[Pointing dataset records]
%%
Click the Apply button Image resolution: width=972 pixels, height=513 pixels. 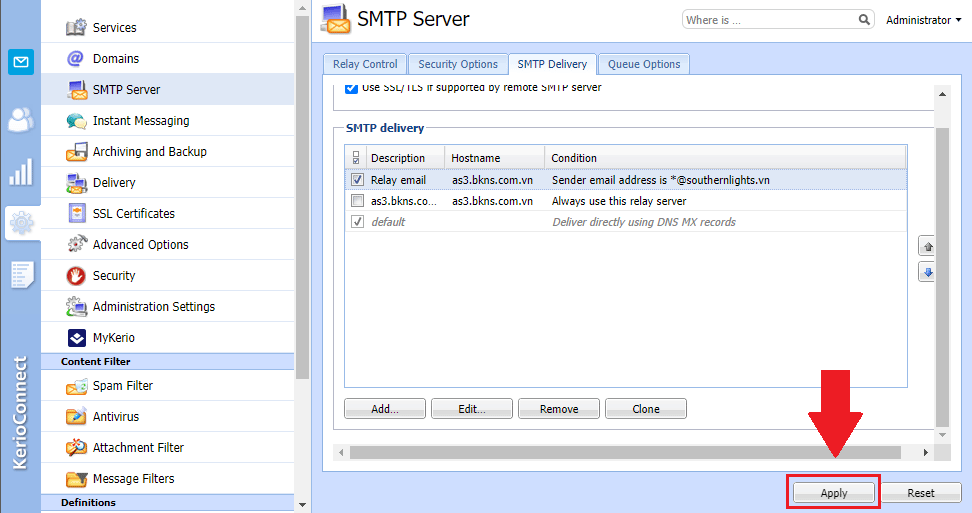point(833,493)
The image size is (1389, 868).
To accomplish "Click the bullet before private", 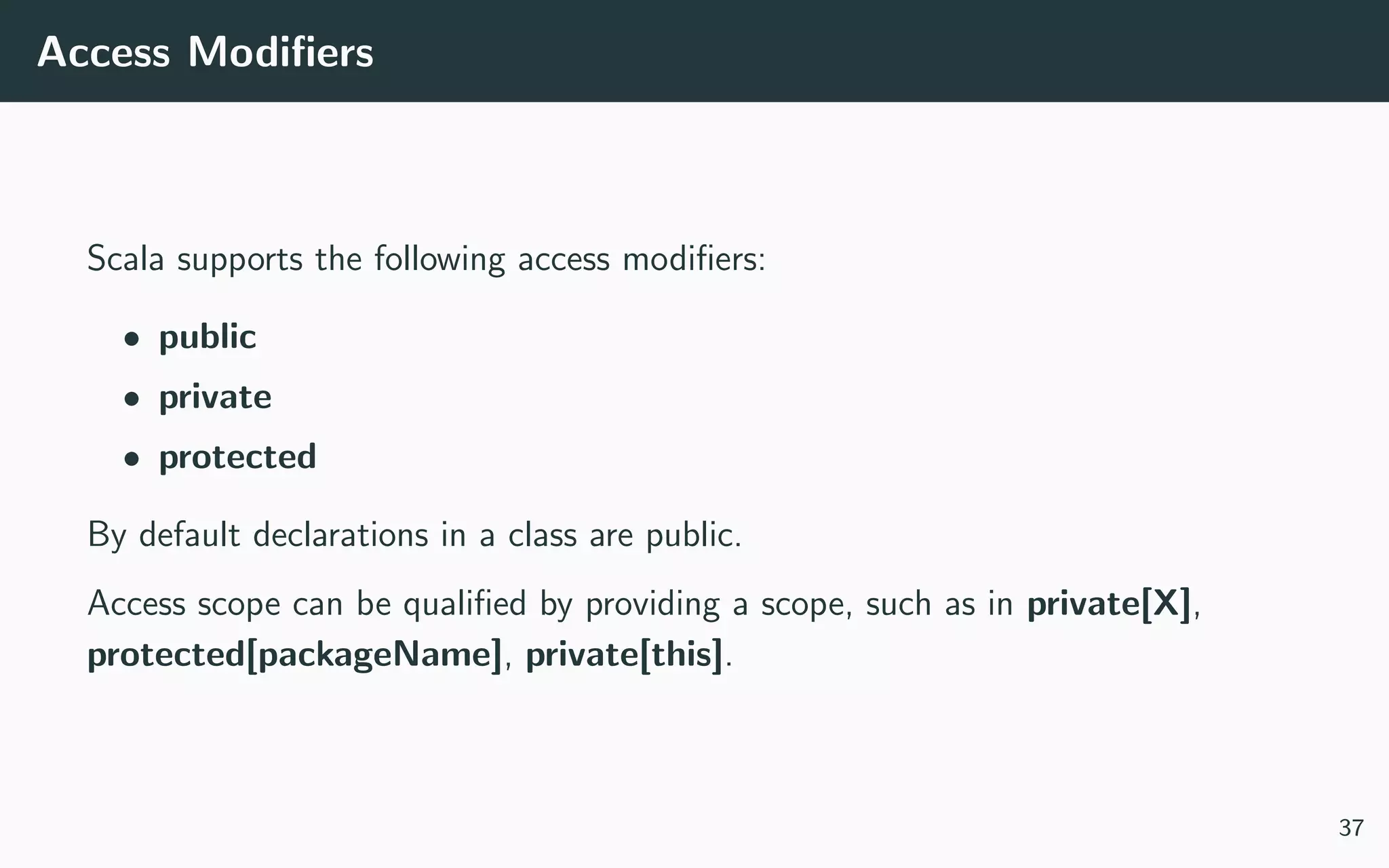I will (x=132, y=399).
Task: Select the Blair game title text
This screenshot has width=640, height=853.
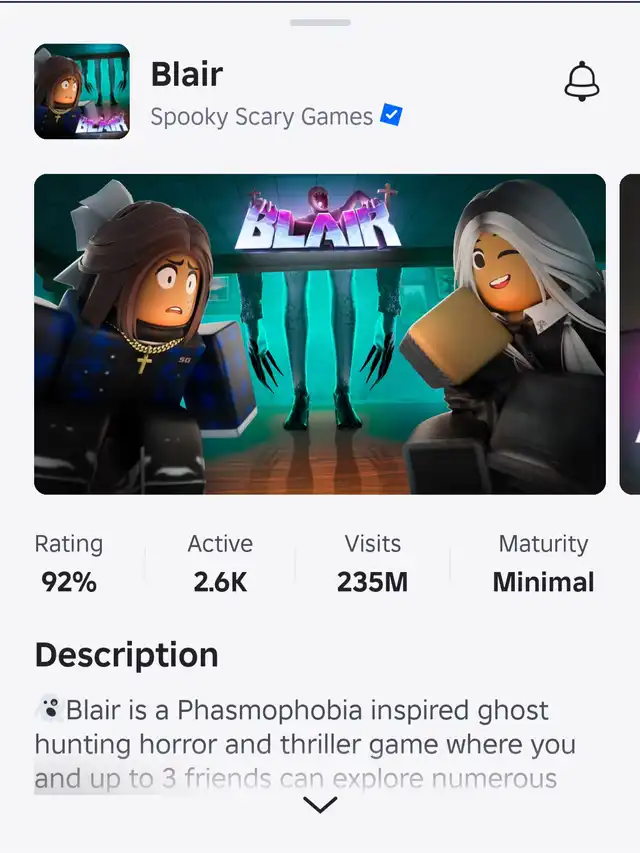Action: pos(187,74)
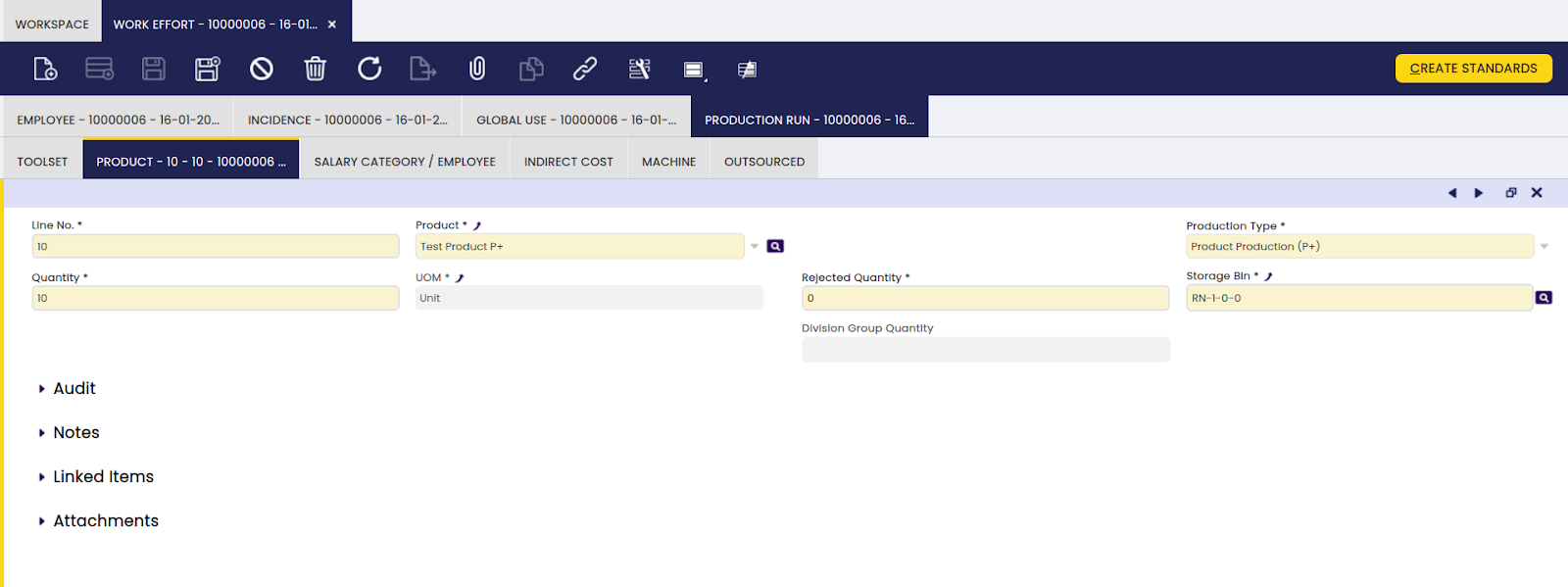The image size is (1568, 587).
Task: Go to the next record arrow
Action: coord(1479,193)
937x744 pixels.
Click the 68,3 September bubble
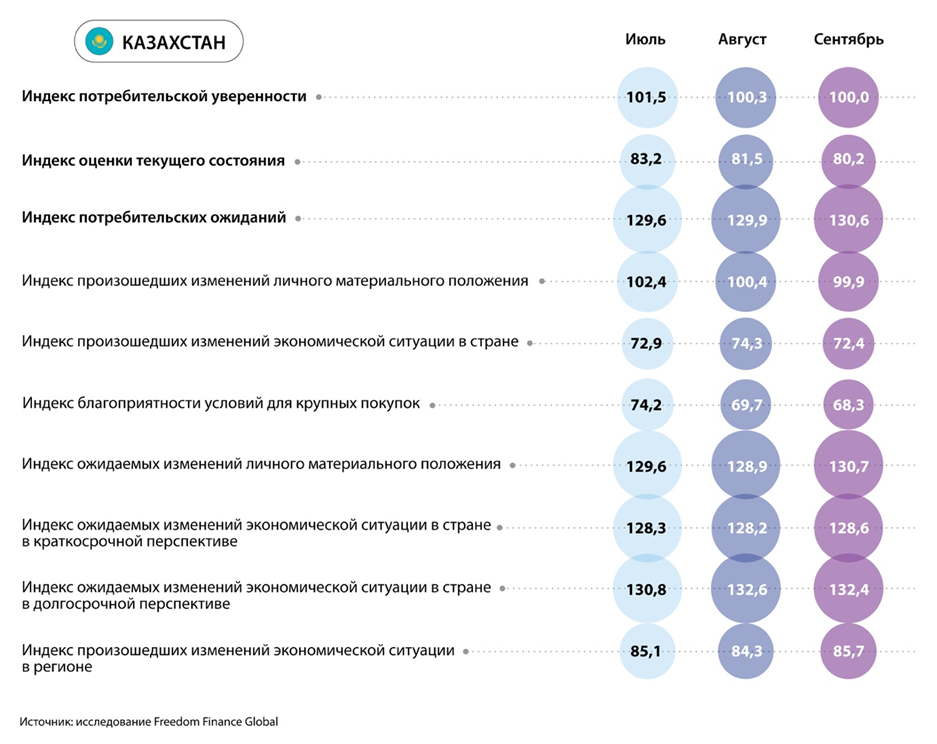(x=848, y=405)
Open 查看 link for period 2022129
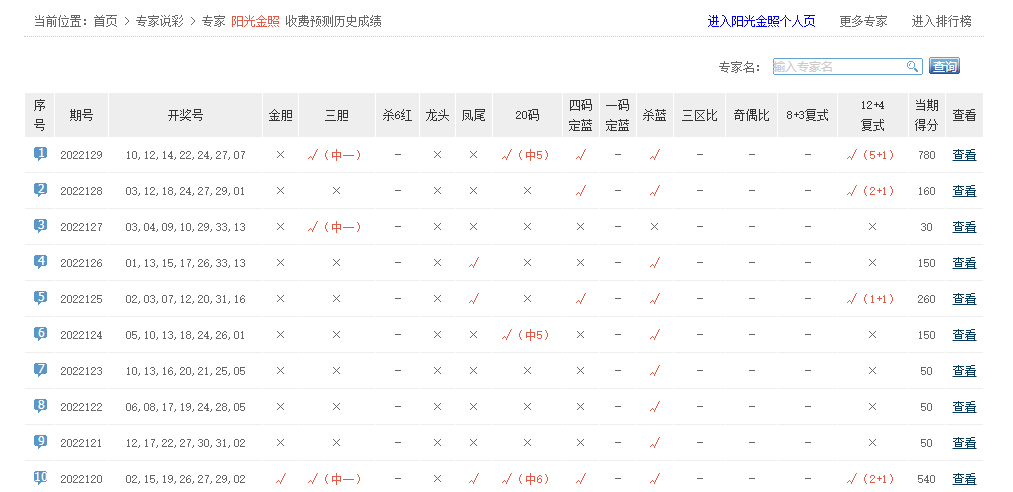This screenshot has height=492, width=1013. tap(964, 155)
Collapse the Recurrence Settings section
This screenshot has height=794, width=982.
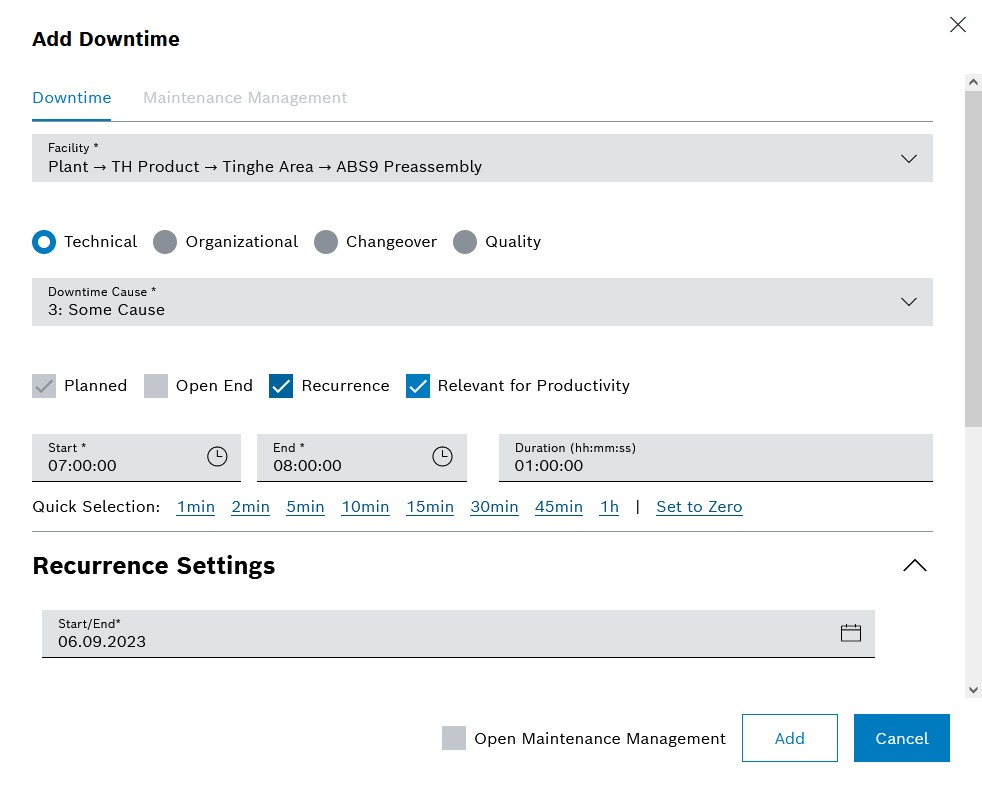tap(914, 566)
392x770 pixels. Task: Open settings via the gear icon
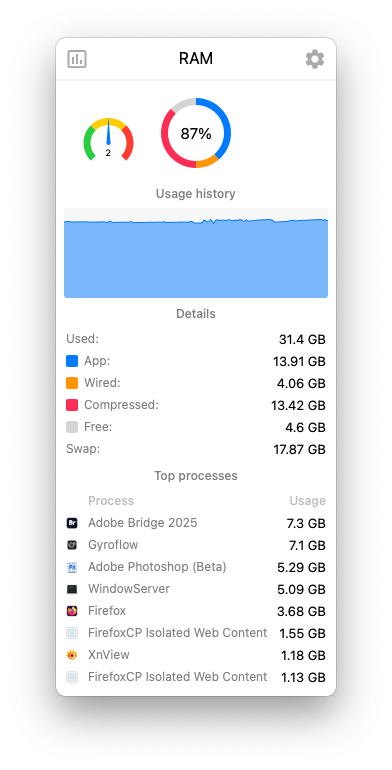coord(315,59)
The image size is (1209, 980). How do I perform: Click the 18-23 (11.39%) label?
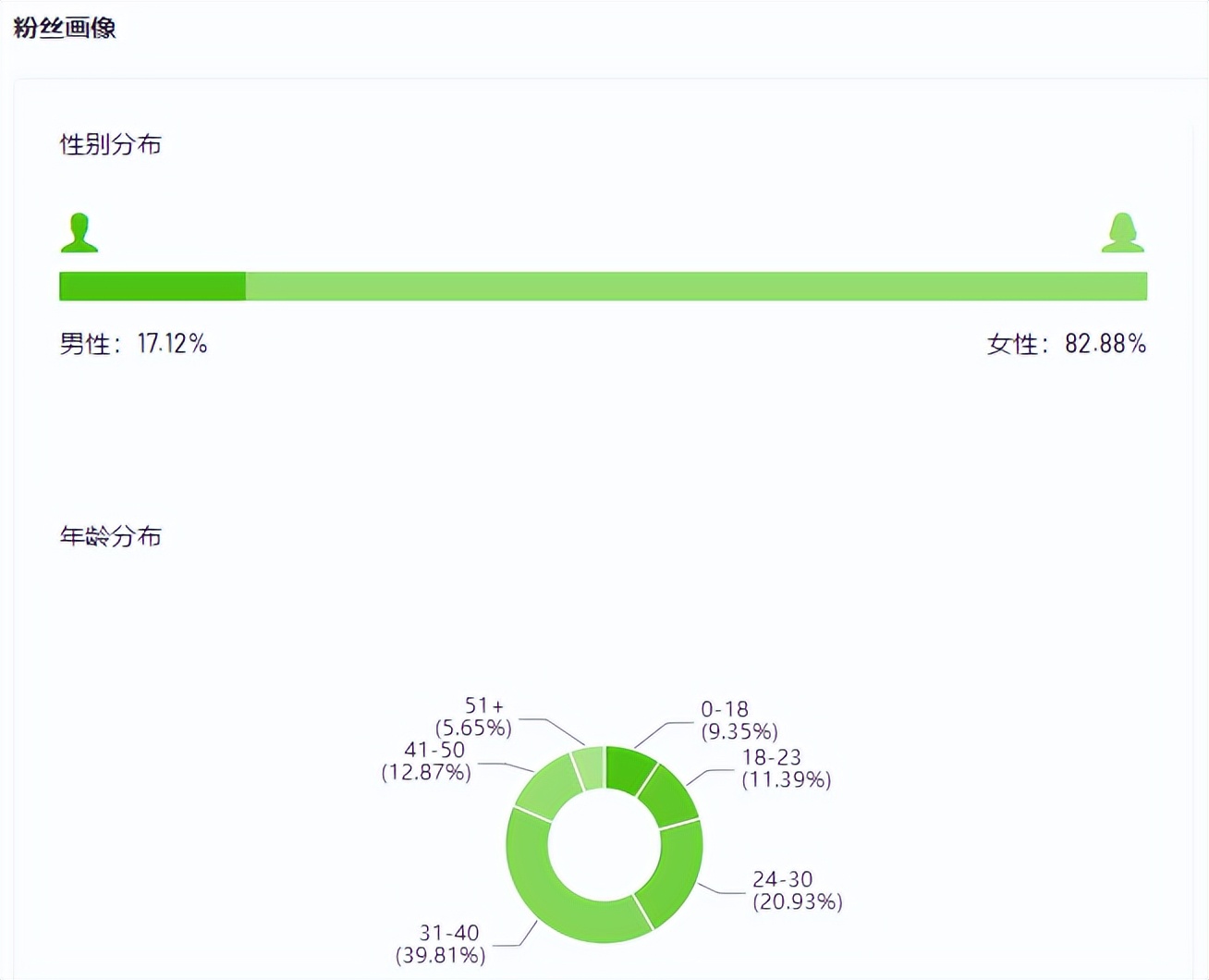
%%
WHAT TO WORK ON
Copy the lines of the records above exactly, from the line containing "Task: Select the Blair game title text" through the end of the records. Leave out the pictures.

WORKED SOLUTION
Task: Select the Blair game title text
This screenshot has width=640, height=853.
Action: pos(187,74)
The image size is (1568, 587).
Task: Go to the next record arrow
Action: coord(1479,193)
937x744 pixels.
Click the 68,3 September bubble
(x=848, y=405)
Open 查看 link for period 2022129
This screenshot has height=492, width=1013. tap(964, 155)
Collapse the Recurrence Settings section
This screenshot has height=794, width=982.
tap(914, 566)
392x770 pixels. Task: Open settings via the gear icon
coord(315,59)
The image size is (1209, 980). How do I perform: Click the 18-23 (11.39%) label?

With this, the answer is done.